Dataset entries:
____
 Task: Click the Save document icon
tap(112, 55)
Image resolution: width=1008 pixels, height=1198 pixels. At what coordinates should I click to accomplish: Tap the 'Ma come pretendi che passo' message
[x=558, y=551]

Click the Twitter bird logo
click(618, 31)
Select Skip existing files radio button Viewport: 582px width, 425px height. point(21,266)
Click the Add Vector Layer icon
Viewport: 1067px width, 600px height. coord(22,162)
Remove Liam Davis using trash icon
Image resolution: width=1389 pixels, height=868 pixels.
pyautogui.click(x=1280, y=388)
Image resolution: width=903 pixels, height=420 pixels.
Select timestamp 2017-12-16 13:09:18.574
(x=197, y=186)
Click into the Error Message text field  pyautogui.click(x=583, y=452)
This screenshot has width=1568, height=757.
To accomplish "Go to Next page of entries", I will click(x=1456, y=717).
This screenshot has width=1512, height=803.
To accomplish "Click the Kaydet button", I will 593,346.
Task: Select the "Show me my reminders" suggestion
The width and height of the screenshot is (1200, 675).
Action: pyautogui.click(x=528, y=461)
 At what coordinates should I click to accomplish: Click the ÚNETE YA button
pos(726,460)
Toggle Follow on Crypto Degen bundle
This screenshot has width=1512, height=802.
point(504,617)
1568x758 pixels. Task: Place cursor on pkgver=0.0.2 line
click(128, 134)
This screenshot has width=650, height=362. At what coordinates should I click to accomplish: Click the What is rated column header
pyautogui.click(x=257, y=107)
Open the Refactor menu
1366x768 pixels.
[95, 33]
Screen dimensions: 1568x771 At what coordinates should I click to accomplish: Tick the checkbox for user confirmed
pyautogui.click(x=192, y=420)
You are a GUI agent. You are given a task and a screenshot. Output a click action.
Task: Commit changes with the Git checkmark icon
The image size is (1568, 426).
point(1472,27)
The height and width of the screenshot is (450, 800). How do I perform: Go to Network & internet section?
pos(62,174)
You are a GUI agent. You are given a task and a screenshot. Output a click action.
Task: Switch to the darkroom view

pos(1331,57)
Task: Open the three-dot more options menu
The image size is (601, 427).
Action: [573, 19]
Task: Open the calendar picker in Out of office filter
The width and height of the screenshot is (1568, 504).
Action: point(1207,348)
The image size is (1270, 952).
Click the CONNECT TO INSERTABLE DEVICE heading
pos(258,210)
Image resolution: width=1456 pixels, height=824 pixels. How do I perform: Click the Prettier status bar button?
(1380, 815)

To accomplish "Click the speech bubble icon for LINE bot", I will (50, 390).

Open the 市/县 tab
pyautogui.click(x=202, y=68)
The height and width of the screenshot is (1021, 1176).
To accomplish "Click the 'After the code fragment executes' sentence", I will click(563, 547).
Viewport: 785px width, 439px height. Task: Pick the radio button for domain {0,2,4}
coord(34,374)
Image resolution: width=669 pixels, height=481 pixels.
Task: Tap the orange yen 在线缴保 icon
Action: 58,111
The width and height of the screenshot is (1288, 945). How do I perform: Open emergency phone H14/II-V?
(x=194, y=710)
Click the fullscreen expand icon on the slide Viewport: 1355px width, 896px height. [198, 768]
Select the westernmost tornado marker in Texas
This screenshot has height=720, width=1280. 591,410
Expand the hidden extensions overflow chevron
____
Exercise aim:
Please show, exactly as written, every line above that contains the word "will".

Reply to the exercise:
To accomplish "Go to Next page of entries", I will click(x=1456, y=717).
To accomplish "Click the Kaydet button", I will 593,346.
To accomplish "Click the speech bubble icon for LINE bot", I will (50, 390).
To accomplish "Click the 'After the code fragment executes' sentence", I will click(563, 547).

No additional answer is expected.